This package for R offers a series of commands to use the History Lab API in order to download data from our collections. For instuctions on how to use the commands, see the Quick Start guide.
The History Lab API has documents available from 11 different collections, as detailed below. The R functions will search across all collections, unless a specific collection or set of collections is specified.

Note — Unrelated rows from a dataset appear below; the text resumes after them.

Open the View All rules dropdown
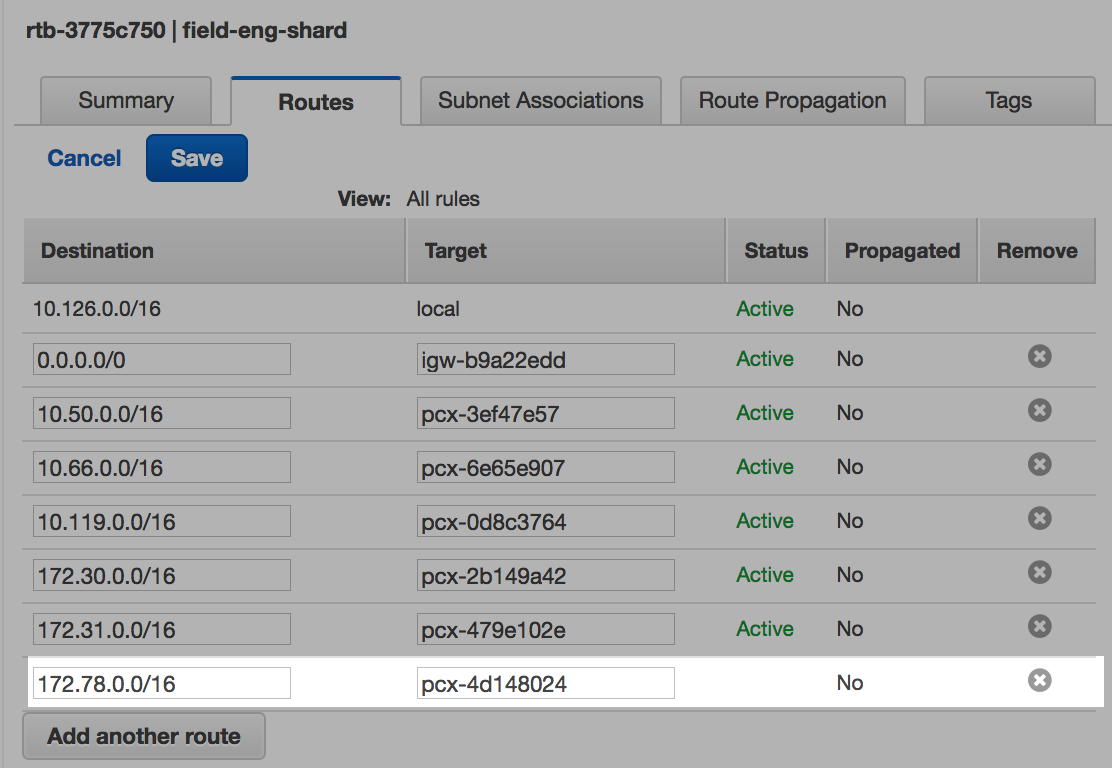[x=443, y=199]
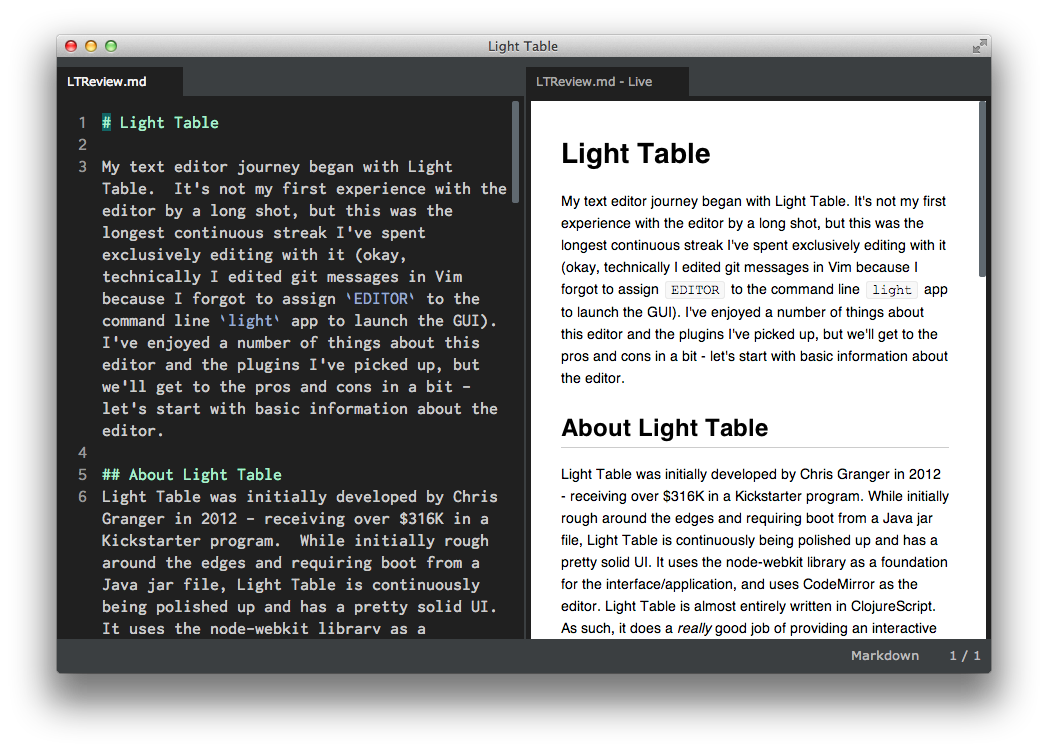Click the editor pane's vertical scrollbar thumb
1048x752 pixels.
(516, 150)
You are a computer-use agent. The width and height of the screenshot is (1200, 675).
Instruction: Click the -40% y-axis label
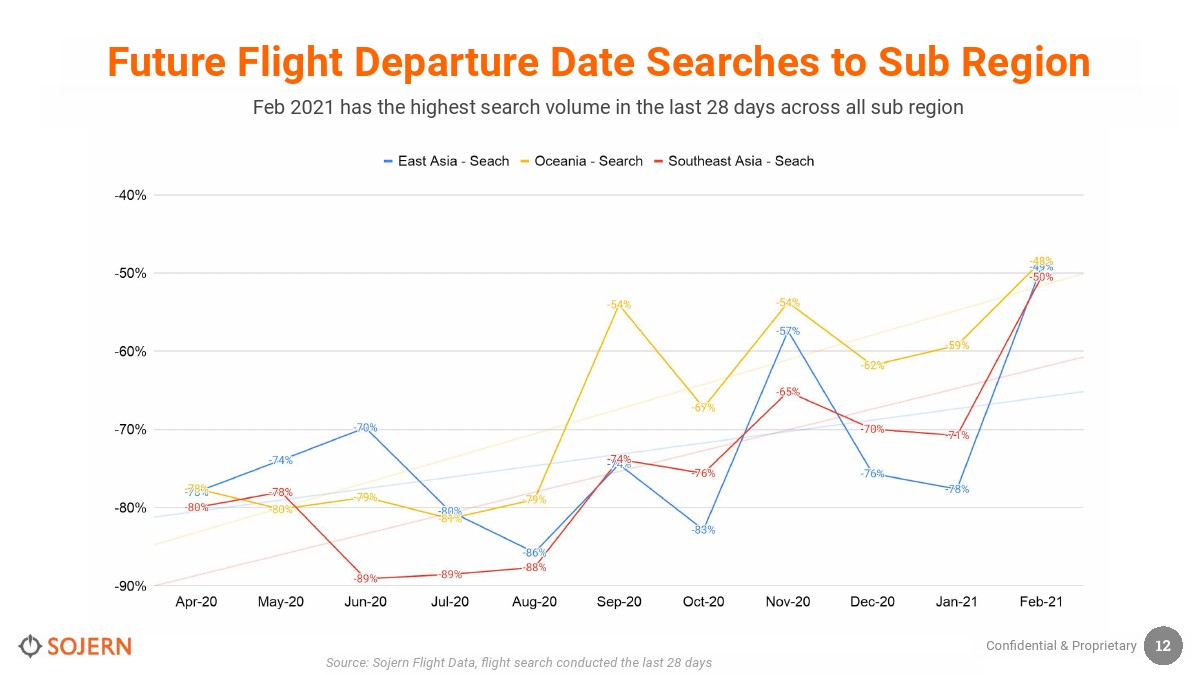[x=130, y=195]
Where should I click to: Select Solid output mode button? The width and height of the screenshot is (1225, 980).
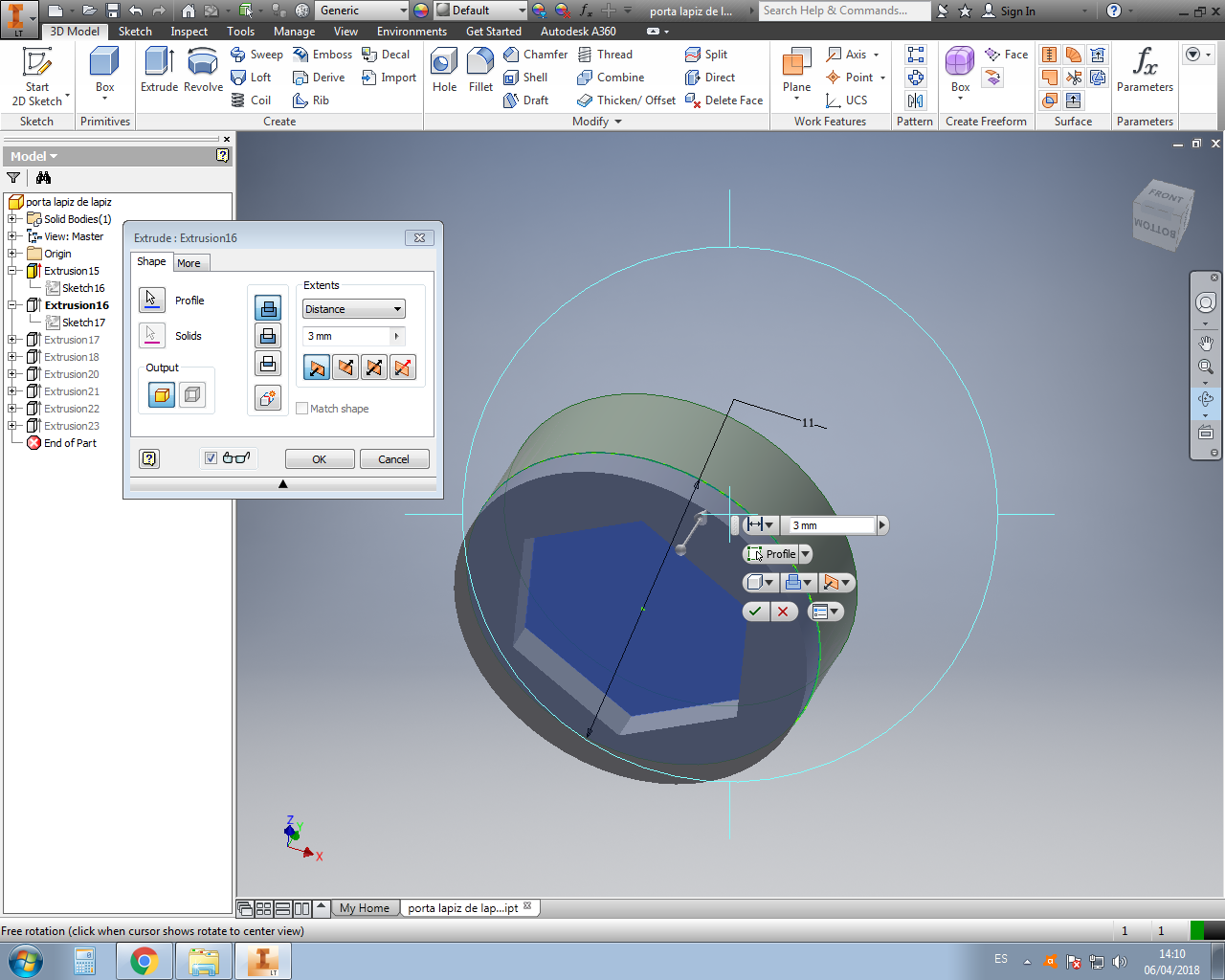click(162, 394)
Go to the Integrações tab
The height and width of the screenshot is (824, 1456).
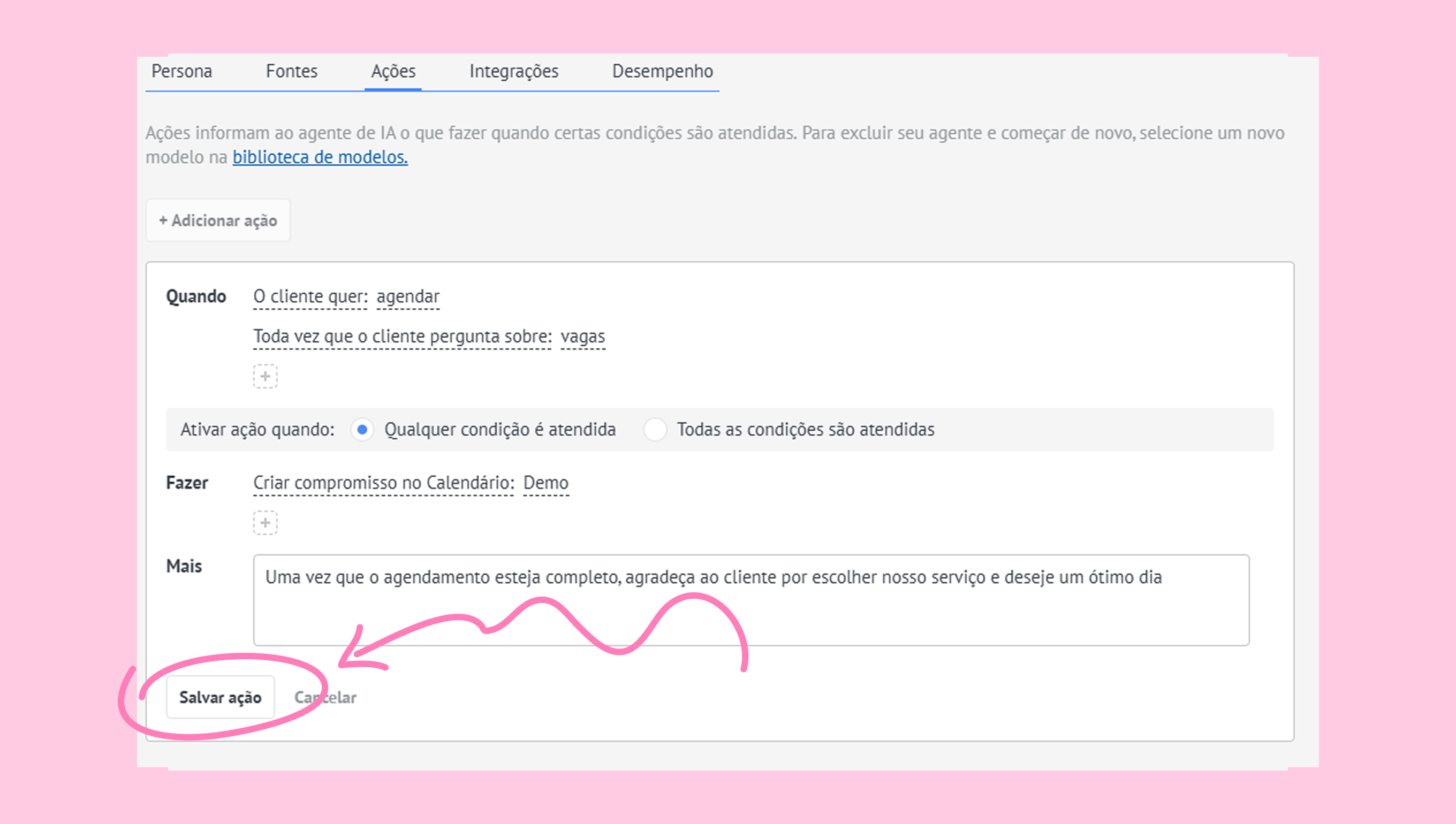coord(513,71)
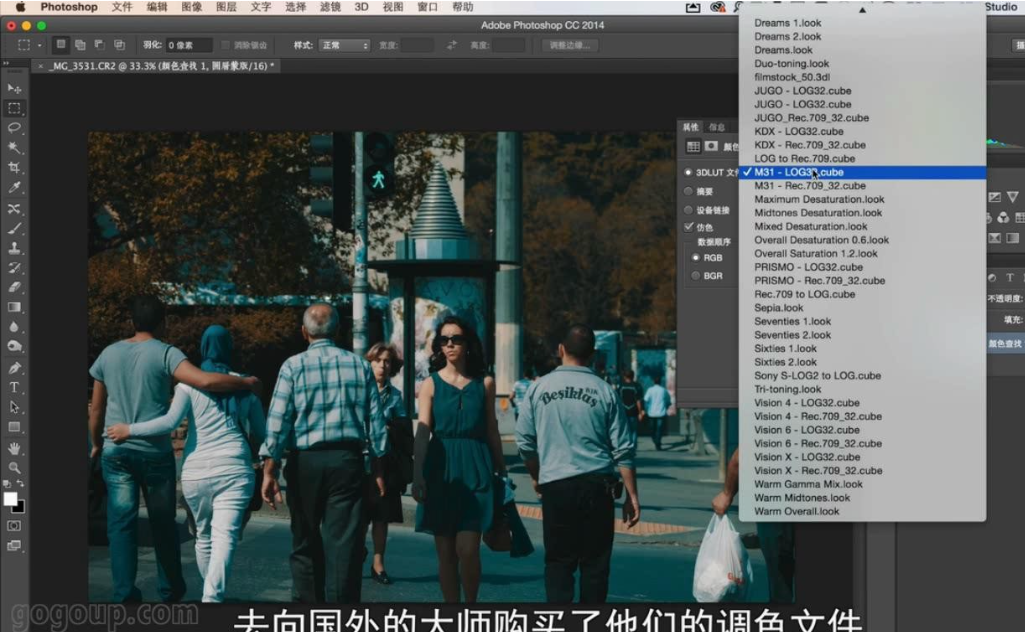Click the 调整边缘 button
The width and height of the screenshot is (1025, 632).
click(x=570, y=45)
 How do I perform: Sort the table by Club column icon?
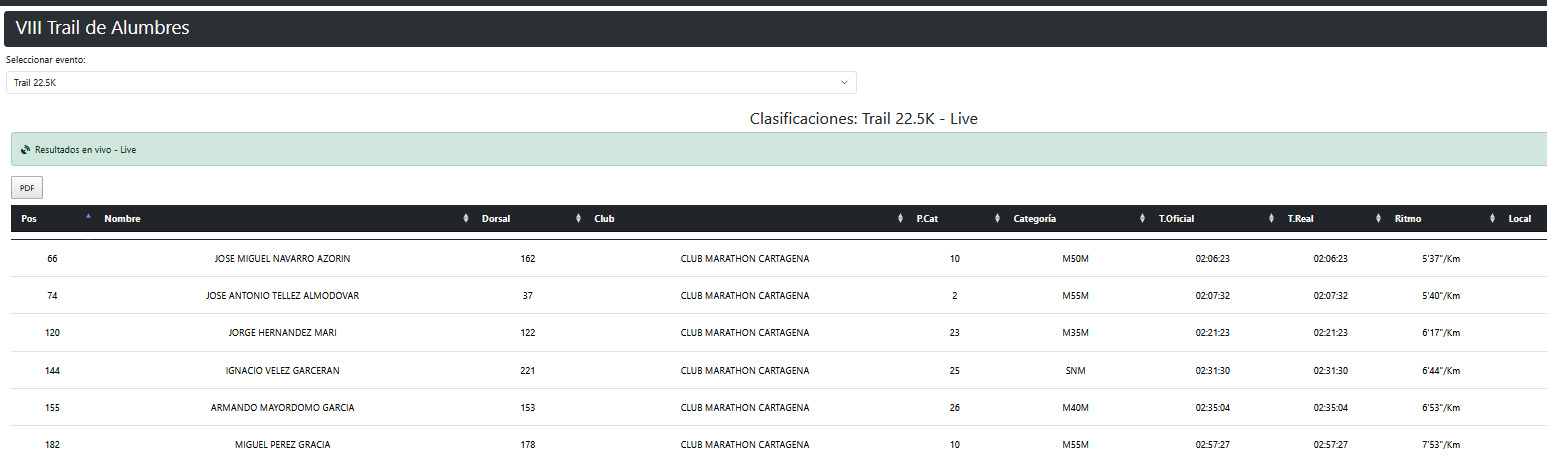[900, 219]
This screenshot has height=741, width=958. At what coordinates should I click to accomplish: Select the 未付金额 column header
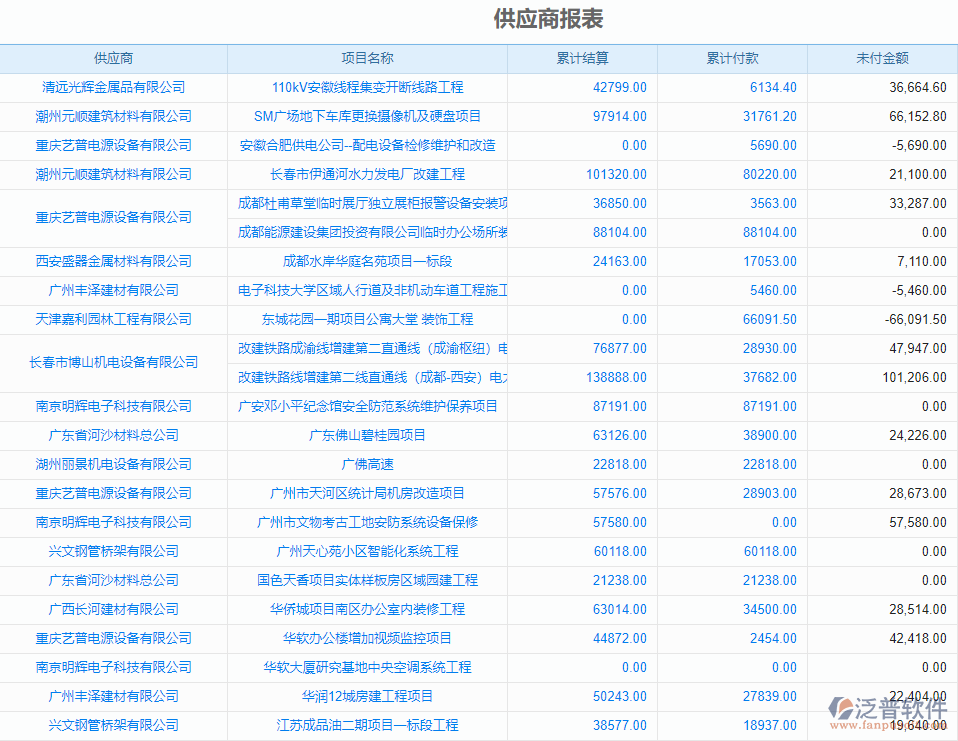point(882,58)
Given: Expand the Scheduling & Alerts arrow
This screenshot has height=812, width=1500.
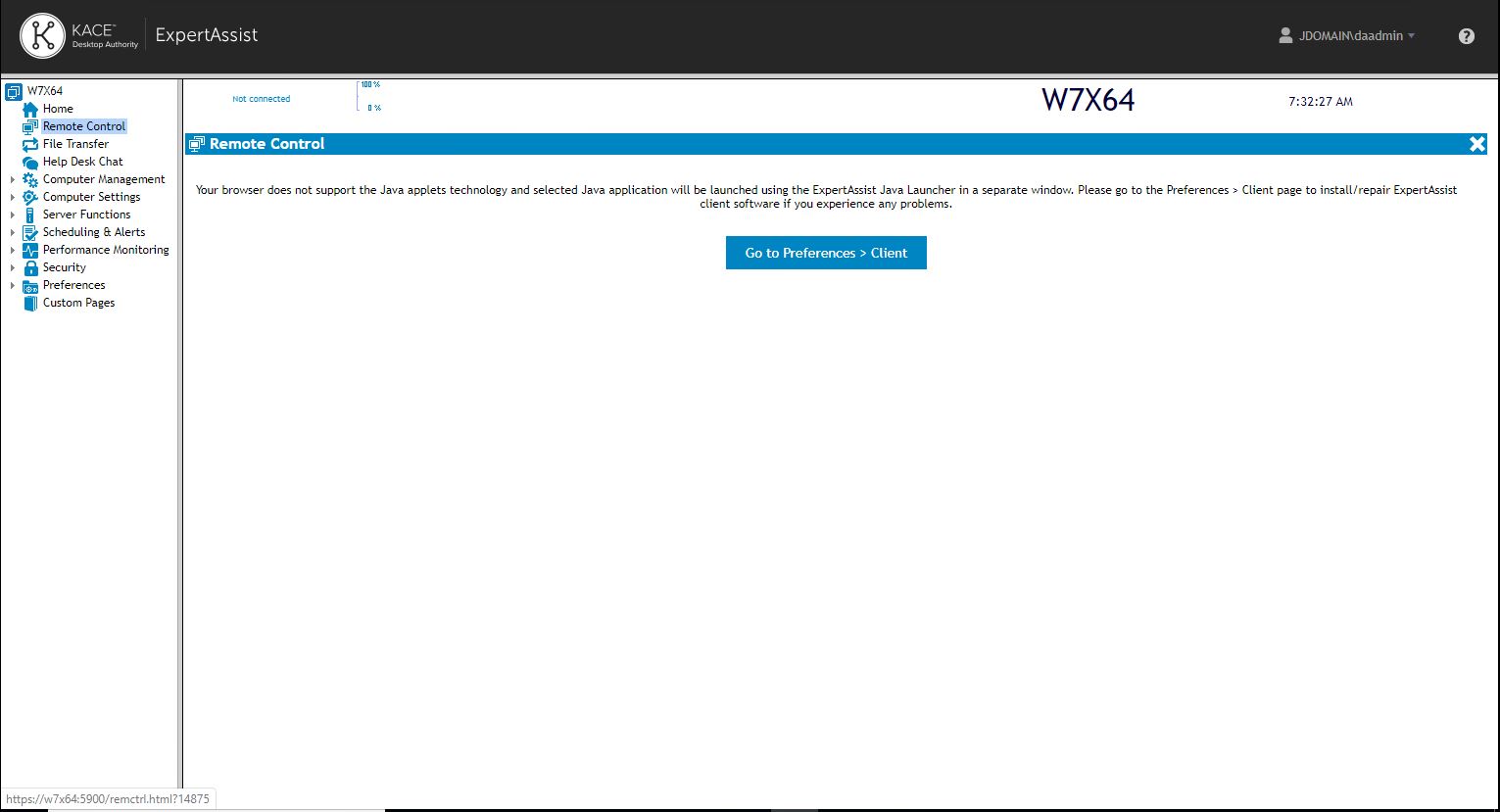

corpus | title | starts | ends | documents |
---|---|---|---|---|
frus | Foreign Relations of the United States | 1620 | 1989 | 311866 |
cia | CIA CREST Collection | 1941 | 2005 | 935716 |
clinton | Clinton E-Mail | 2009 | 2013 | 54149 |
briefing | Presidential Daily Briefings | 1946 | 1977 | 9680 |
cfpf | State Department Central Foreign Policy Files | 1973 | 1979 | 3214293 |
kissinger | Kissinger Telephone Conversations | 1973 | 1976 | 4552 |
nato | NATO Archives | 1949 | 2013 | 46002 |
un | United Nations Archives | 1997 | 2016 | 192541 |
worldbank | World Bank McNamara Records | 1942 | 2020 | 128254 |
cabinet | UK Cabinet Papers | 1907 | 1990 | 42539 |
cpdoc | Azeredo da Silveira Papers | 1973 | 1979 | 10279 |
The API can return many different fields which are described in the table below. By default, the API functions will only return doc_id, authored, and title.
field | title |
---|---|
authored | Document date |
wikidata_ids | Wikidata IDs of entities in document |
entgroups | Entity types appearing in document |
entities | Standardized entity names in document |
topic_names | Top 5 tokens for each topic |
topic_scores | Topic score for each topic listed |
topic_ids | ID number for each topic (used to search by topic) |
title | Document title |
classification | Original classification of document (if known) |
corpus | Collection document is from |
doc_id | Unique document identifier |
There are a number of functions in this package
hlapi_overview
- This function provides an overview of the collections, topics, and entities across our documents.
hlapi_id
- This function will return data for a specific document ID or for a list of document IDs. Because document IDs are unique across all collections, documents can be returned from multiple collections.
hlapi_search
- This function performs a full-text search for a word or phrase across all collections or within specific collections.
hlapi_date
- Function to search the collections for documents appearing on a specific date or range of dates.
hlapi_entity
- Function to search for entities across collection. (Note: the search requires Wikidata IDs)
hlapi_topics
- Function to search for documents cotaining specific topics across collections.